> Excerpted passage
This list that TFLF provides is nothing more than a list of social manipulation factors that our courts are using to socially engineer relationships between fit parents who have never been proven to be unfit. This is big government social programs on the grandest scale. What they describe is nothing less than pure socialism and the price is paid by children, by parents, and by the communities.
- Children sharing residences equally, have lower likelihood of experiencing high levels of stress. (Turunen, J. 2014)
TFLF complains that “H.B. 453 treats an infant the same as a 14 year-old.” There is nothing in H.B. 453 that changes judicial discretion of the judge. The judge has the same ability to determine when a child should not have equal time with their parents with H.B. 453 law as they do under “current law.”
TFLF claims that “child support is not determined by how many days each parent sees the child, nor should it be.” Then they go into a diatribe about reasons they feel a parent would not want to pay the other parent. If HB 453 does not affect child support then why are they worried about whether another parent wants to pay the other would not be relevant. Why even raise the issue, move on.
(This is also wrong. Does Steve have some sort of alternative facts different from the ones that the courts collect than we provide here?)
FACT: False. The “current law” does not reduce litigation. It was reported by the courts throughout Texas through their data collection and reporting requirements that family law litigation increased last year to the second highest level ever in family law. Post-judgment and modification cases saw the largest increase and are 40% of the total filings in district court, up 16% from last year according to the report made by the courts and reported here.
What else isn’t The Family Law Section of the Texas Family Law Foundation telling You?
TFLF isn’t telling the legislators that family law cases take longer than any other kind of case to work its way through the system. The clearance rate for family law cases from filing to final disposition is only 75% in comparison to all other types of cases of over 94%. Every delay and dollar spent in a case is a day and a dollar taken away from a child’s life of stability, protection, and bonding with both parents equally.
What TFLF doesn’t want you to realize is that a constitutionally compliant family law system would not only dramatically reduce litigation it would dramatically reduce the number of judges we need in the system. It would lower state budgets it would lower costs for the states and it would get the state out of social engineering.
Why is it so hard to accept that divorced parents and their children deserve constitutional rights just as much as everybody else? Why do we have so little faith in our constitution that we do not think that it is up to the task of protecting children and their parents in divorce? Why is it judges and attorneys who are telling us not to have faith in our constitution?

> Job 1
In the passage on Texas family law, what clearance rate is given for family law cases from filing to final disposition?
> Job 2
Copy word for word the part of the passage on Texas family law that begins at the words "TFLF complains that" and stops after "issue, move on.".

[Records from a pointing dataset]
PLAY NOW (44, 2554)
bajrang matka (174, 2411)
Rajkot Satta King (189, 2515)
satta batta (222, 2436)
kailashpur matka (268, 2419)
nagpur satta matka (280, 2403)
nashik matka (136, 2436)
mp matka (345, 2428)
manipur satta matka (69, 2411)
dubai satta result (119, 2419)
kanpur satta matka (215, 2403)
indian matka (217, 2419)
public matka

> Complete response 1
Only 75%.

> Complete response 2
TFLF complains that “H.B. 453 treats an infant the same as a 14 year-old.” There is nothing in H.B. 453 that changes judicial discretion of the judge. The judge has the same ability to determine when a child should not have equal time with their parents with H.B. 453 law as they do under “current law.”
TFLF claims that “child support is not determined by how many days each parent sees the child, nor should it be.” Then they go into a diatribe about reasons they feel a parent would not want to pay the other parent. If HB 453 does not affect child support then why are they worried about whether another parent wants to pay the other would not be relevant. Why even raise the issue, move on.